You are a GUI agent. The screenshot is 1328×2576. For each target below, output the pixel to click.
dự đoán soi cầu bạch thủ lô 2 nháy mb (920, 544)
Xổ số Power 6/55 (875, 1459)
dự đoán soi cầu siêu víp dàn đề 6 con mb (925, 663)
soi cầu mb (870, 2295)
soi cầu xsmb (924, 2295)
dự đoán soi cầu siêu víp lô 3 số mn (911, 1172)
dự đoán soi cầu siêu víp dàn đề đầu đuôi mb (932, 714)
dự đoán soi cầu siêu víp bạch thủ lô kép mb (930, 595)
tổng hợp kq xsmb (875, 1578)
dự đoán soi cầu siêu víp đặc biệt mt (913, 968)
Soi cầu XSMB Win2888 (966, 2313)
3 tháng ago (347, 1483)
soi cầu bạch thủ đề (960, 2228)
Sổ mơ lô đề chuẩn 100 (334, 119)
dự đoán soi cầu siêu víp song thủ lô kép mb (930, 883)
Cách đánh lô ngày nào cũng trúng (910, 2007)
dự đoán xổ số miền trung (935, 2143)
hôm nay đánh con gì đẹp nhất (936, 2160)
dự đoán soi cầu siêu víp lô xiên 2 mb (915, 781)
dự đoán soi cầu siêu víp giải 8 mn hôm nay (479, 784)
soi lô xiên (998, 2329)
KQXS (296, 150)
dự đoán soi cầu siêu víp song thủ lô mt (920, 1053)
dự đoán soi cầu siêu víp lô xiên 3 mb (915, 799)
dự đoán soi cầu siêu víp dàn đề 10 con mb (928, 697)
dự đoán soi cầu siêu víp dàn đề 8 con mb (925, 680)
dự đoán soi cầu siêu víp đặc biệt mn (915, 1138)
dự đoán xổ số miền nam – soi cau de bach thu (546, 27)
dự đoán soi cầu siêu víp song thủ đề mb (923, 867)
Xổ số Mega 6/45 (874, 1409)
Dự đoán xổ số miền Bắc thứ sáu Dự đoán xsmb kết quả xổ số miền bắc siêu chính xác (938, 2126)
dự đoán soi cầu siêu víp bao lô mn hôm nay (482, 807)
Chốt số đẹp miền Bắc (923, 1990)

—————

• **Exercise directions**:
Go through the listing above and find each line that contains "bạch", then copy it.

• **Answer space**:
dự đoán soi cầu bạch thủ lô 2 nháy mb (920, 544)
dự đoán soi cầu siêu víp bạch thủ lô kép mb (930, 595)
soi cầu bạch thủ đề (960, 2228)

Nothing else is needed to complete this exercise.